Valve cusps in the descending aorta simply flutter throughout the cardiac cycle due to the missing after-load. A shunt between the distal aortic arch and the left atrium was implanted to increase the aortic pulse pressure by decreasing the diastolic pressure (Hilbert et al. 1999). The placement of this shunt provides the necessary haemodynamic conditions to enable complete leaflet opening and coaptation.
An overall of six valves with autologous cell seeding were implanted. Two valves were seeded explicitly with EC and four with myofibroblasts and EC. All valves were explanted at 12 weeks.

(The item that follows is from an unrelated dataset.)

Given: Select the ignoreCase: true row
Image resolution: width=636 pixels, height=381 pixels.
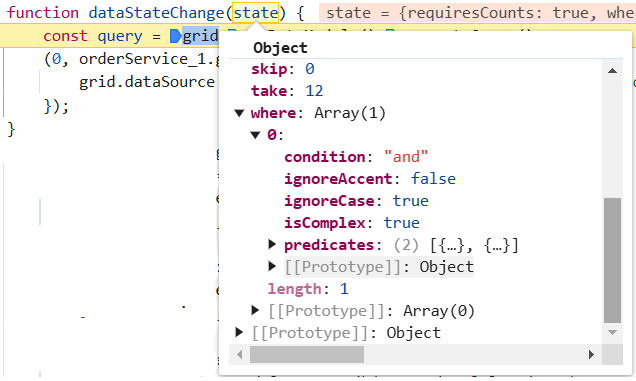Looking at the screenshot, I should click(356, 201).
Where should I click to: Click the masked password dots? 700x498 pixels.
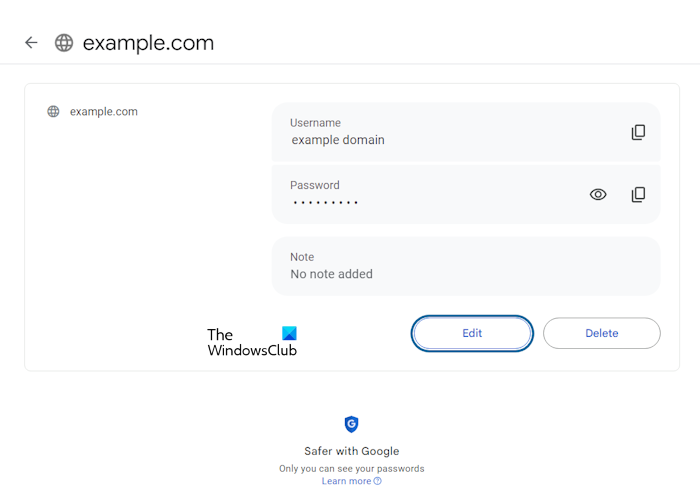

Gross morphology showed a smooth internal surface without thrombus formation and no pathologic dilatation. Even though initial leaflet movement was confirmed by Doppler echocardiography and at the time of explantation the shunts were operational, the leaflets did not move. A pathophysiologic explanation for this observation is an adaptation of the sheep circulation.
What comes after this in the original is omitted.